Author: Christophe Theron
Date: 03:03:58 01/04/98
Go up one level in this thread
On January 03, 1998 at 13:13:11, Thorsten Czub wrote:
>Lets compromise.
>The search depth GENIUS shows is NOT the full-width. It is
>full-width + extensions and what is the other search-depth-indicator ?
>
>If Genius shows e.g. 6/18
>6 cannot be full-width. Otherwise it would have seen Rxe6 because the
>plot of this position is NOT that deep.
>So - the first number is NOT full-width. it is full-width and maybe the
>extensions are asymmetric.
>I can compromise to this.
Well, I suppose that 6/18 means that the first 6 plies are searched
full-width, or near-full-width. In fact maybe some optimizations are
done in the "full width" plies, like null-move, but it normally sees
everything a real full width search would see. Or almost everything,
99%.
But maybe I'm wrong. If you want to prove that the "first" plies are
searched asymetrically, I suggest that you turn off the selective part
(selective search=0), to simplify everything. I think a lot of Genius
magic is in the selective part, so it would be interesting to see what
is left when you remove this part.
Could you try to see if Rxe6 is found or not, and at which depth? Maybe
something can get clear with experiments like this.
>Maximal peak of extensions ?
>I don't think so.
>What is S18 ??
>6+12 = 18 ??
>
>
>I still believe the old dedicated-machine search depth indicator's were
>always misunderstood.
Unfortunately I cannot say anything about this, because I only have
Genius for PC. But maybe you can see if MxSy (on the dedicated machines)
is the same as x/y on Genius.
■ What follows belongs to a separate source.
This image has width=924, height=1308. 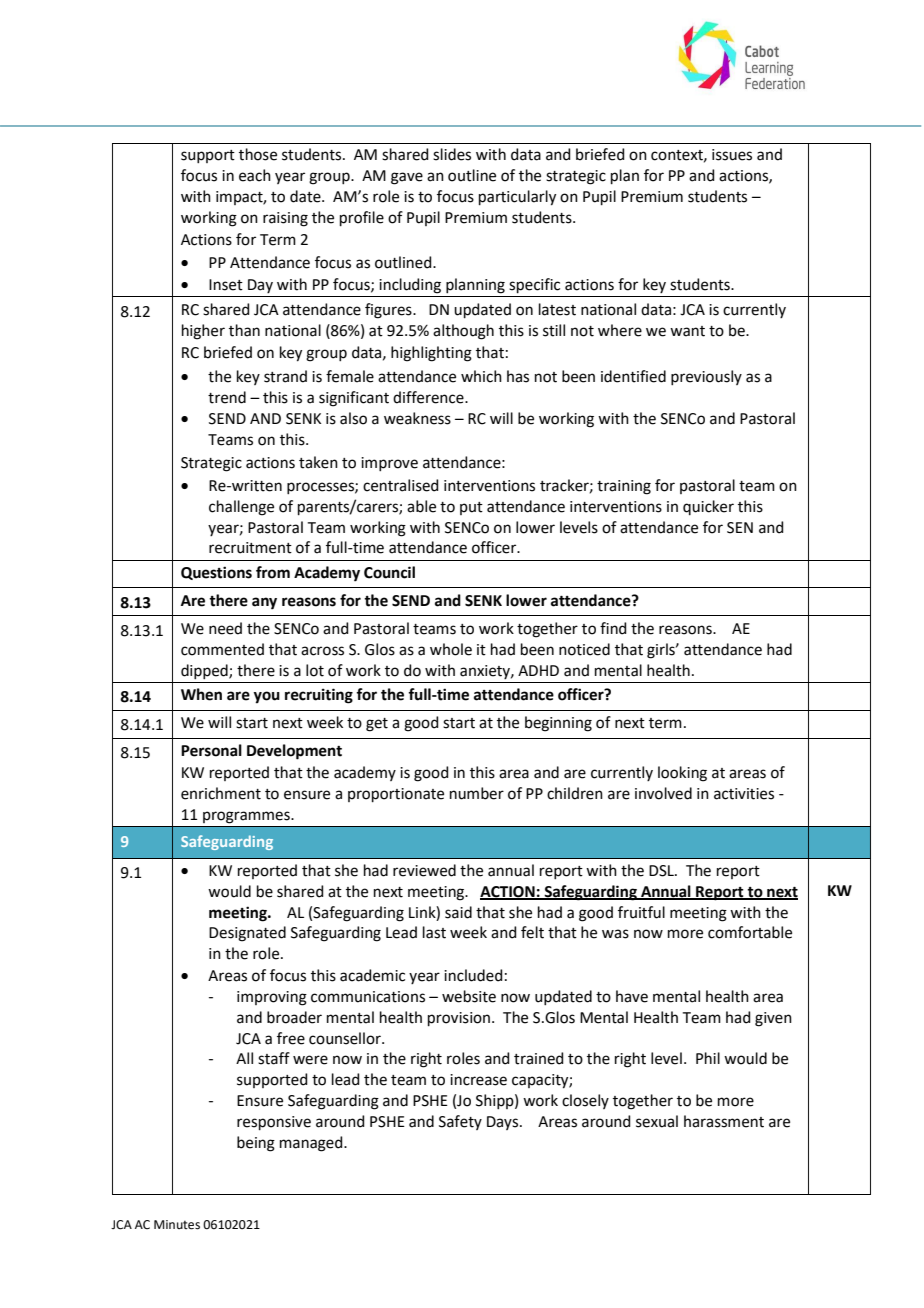 What do you see at coordinates (255, 175) in the image?
I see `each` at bounding box center [255, 175].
Just give the same position, stop the
search as soon as the key move is found, and compare the lines.
From what I see when I use Genius, I think the first number is
"full-width depth", and the second is "selective depth (peak)".
Sometimes Genius spends too much time in the selective part, and cannot
do enough full-width depth. When this happens, Tiger often finds a line
Genius didn't see, and may win something.
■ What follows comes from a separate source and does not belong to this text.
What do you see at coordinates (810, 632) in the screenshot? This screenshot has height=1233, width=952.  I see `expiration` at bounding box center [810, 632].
If the selective depth can be modified on the dedicated machines, maybe
you can learn something by setting it to zero and look at what happens.
>What if M was not the search-depth but the number of odd-plies
>(2,4,6,8,9) and the second number , the S-term is maybe not what we
>guess it is.
>I think Richars search (or richards extensions way) is so different that
>anybody THOUGHT these indicators are the same like in HIS OWN normal
>programs.But it wasn't.
>His search indicators (of the old dedicated machines) made only a sense
>when
>you have a different explanation from my point of view.
>As I said, the M stuff in the dedicated machines was very very low.
>Too low !!
>
>Often you saw e.g. Roma 68000 only in M1 and M2 was often the maximum in
>a 40/120 game. Sometimes you saw M3 !!
>
>But not often.
I suppose you are right. Maybe M means "Move" and not "ply". When you
see M1, the machine has computed its move and your reply "full width",
and *some* other moves after in a selective way.
So the ply number you see in Genius is twice the "M" number. M2 means 4
plies + selective part?
>But I am sure, when I would show him my old dedicated Lang Roma 68000
>machine and we would let it compute 1 second each move and we would get
>the log-file (we would have do write it down manually) he would see that
>there are some secrets with this 64-KB program.
What do you call the "log file"?
I agree about the fact that there are "secrets". Maybe just simple ideas
used in a smart way...
>It is not coming deep enough (with the M-part) and has big senseful
>main-lines and deep S-parts.
The S part is also what I would like to understand.